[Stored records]
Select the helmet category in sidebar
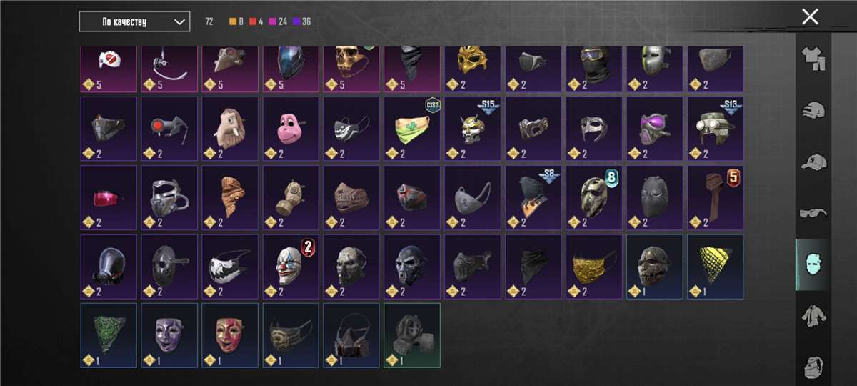Image resolution: width=857 pixels, height=386 pixels. [x=812, y=110]
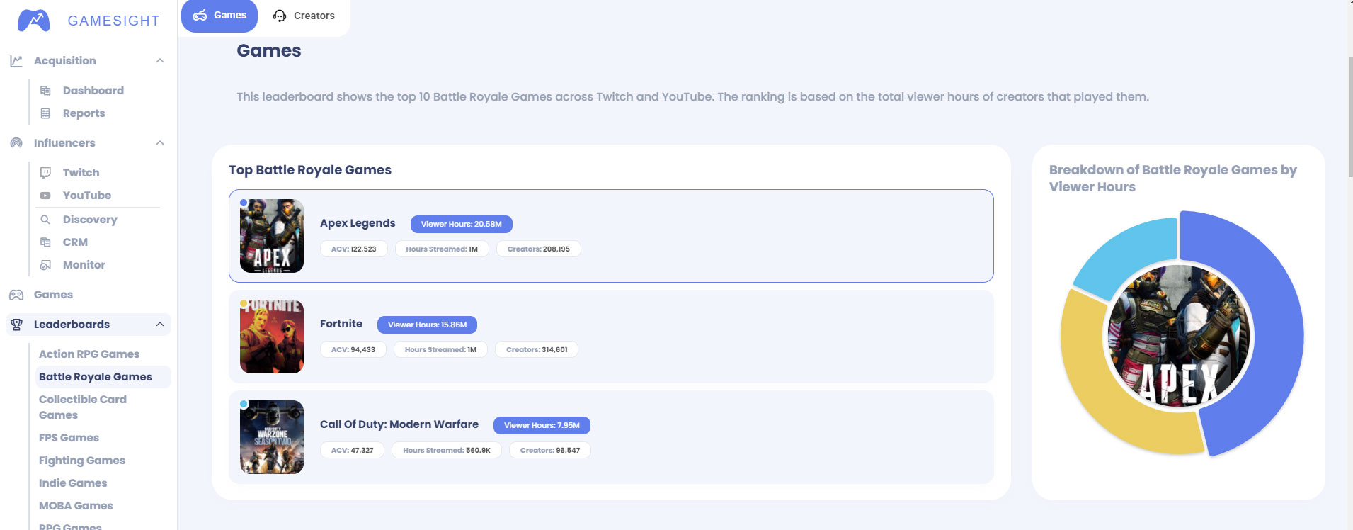The height and width of the screenshot is (530, 1353).
Task: Open Action RPG Games leaderboard
Action: [x=89, y=354]
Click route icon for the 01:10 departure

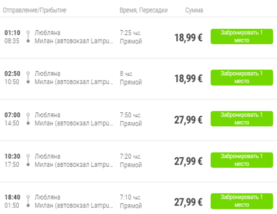28,37
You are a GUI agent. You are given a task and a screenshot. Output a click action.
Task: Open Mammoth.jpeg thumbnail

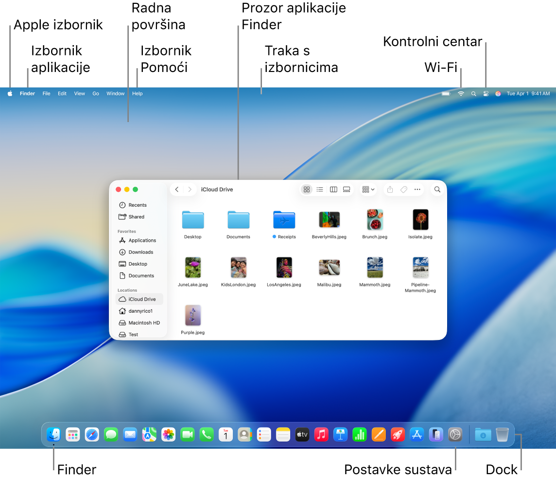374,267
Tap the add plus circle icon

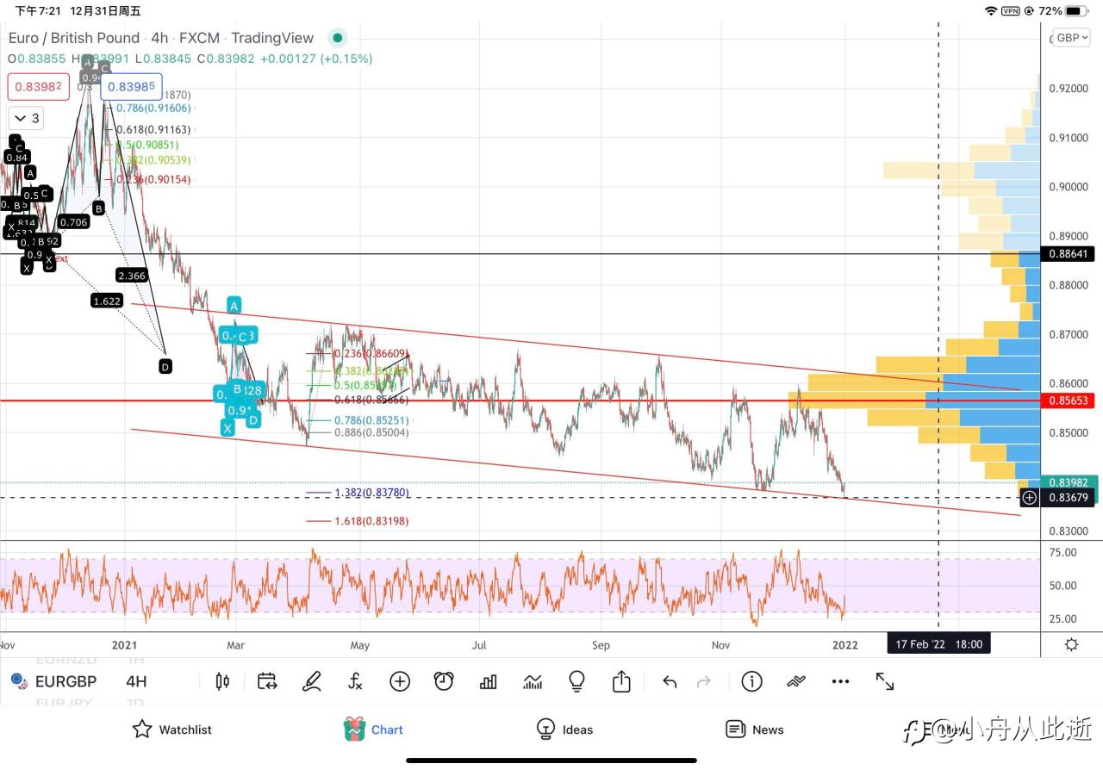400,681
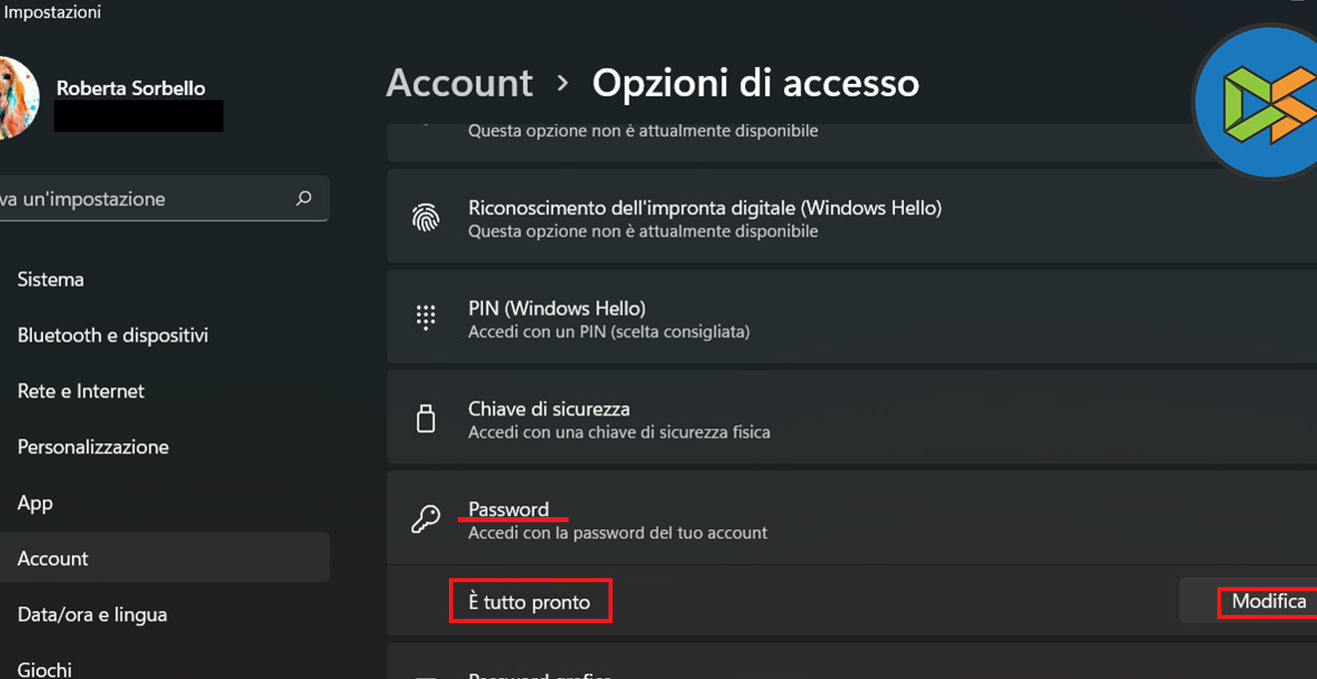Click the security key USB icon

pyautogui.click(x=426, y=419)
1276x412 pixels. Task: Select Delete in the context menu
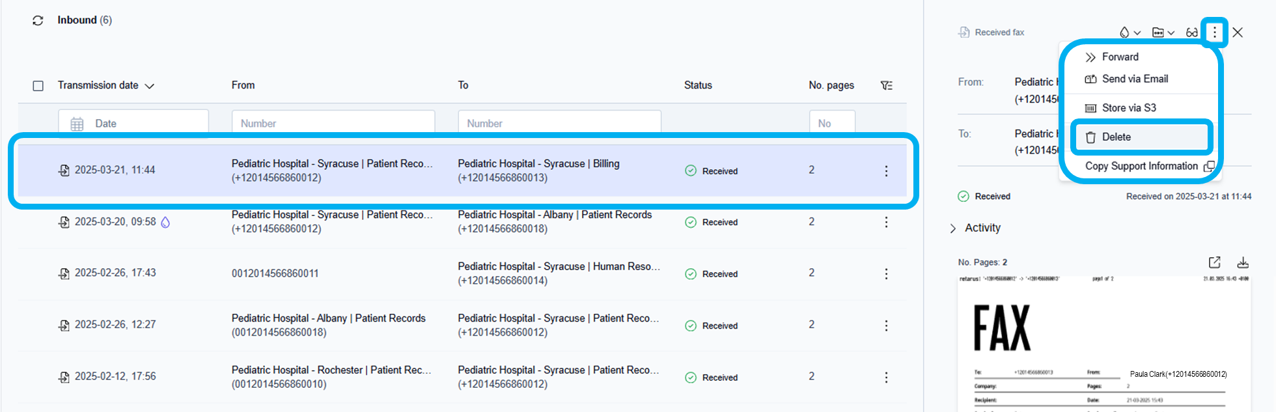(x=1116, y=137)

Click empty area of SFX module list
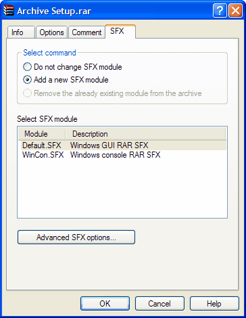click(122, 189)
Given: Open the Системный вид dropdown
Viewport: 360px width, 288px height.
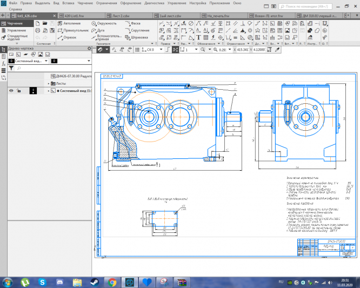Looking at the screenshot, I should pos(45,61).
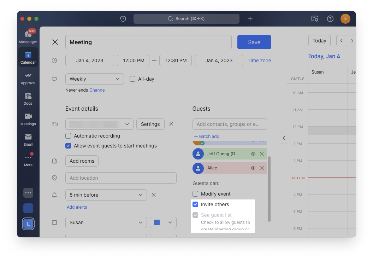Open the blue event color picker
The image size is (373, 261).
coord(163,222)
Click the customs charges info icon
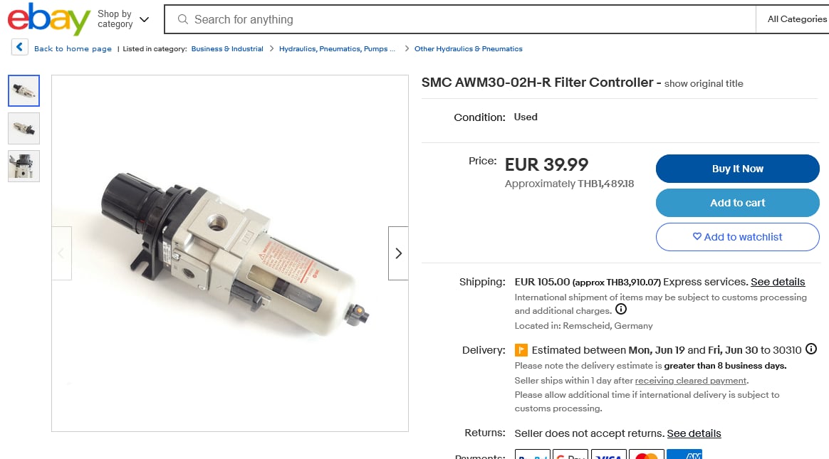829x459 pixels. (x=620, y=309)
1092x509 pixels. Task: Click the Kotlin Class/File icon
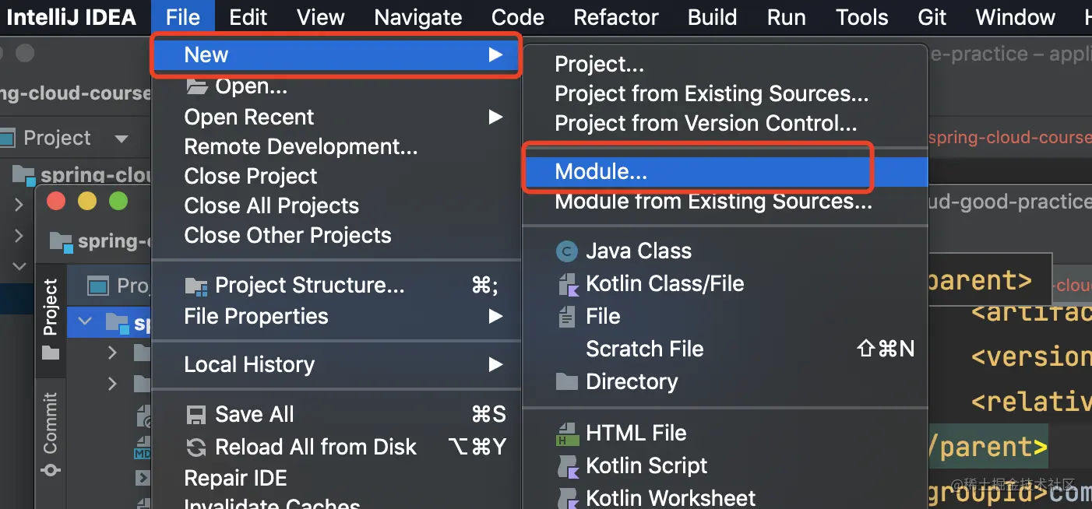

**Work item**
Since only the text is wanted, repeat all the records above exactly and omit the pictures.

**Task result**
Select the helmet category in sidebar
Image resolution: width=857 pixels, height=386 pixels. [x=812, y=110]
The height and width of the screenshot is (530, 1353).
Task: Open Action RPG Games leaderboard
Action: [x=89, y=354]
Click route icon for the 01:10 departure

28,37
You are a GUI agent. You are given a task and a screenshot. Output a click action.
Task: Open Mammoth.jpeg thumbnail

374,267
Tap the add plus circle icon

400,681
Click the security key USB icon

pyautogui.click(x=426, y=419)
1276x412 pixels. Task: Select Delete in the context menu
(x=1116, y=137)

Click empty area of SFX module list
click(122, 189)
Given: Open the Системный вид dropdown
Viewport: 360px width, 288px height.
Looking at the screenshot, I should pos(45,61).
Open the blue event color picker
The image size is (373, 261).
coord(163,222)
Click the customs charges info icon
829x459 pixels. (x=620, y=309)
1092x509 pixels. Task: Click the Kotlin Class/File icon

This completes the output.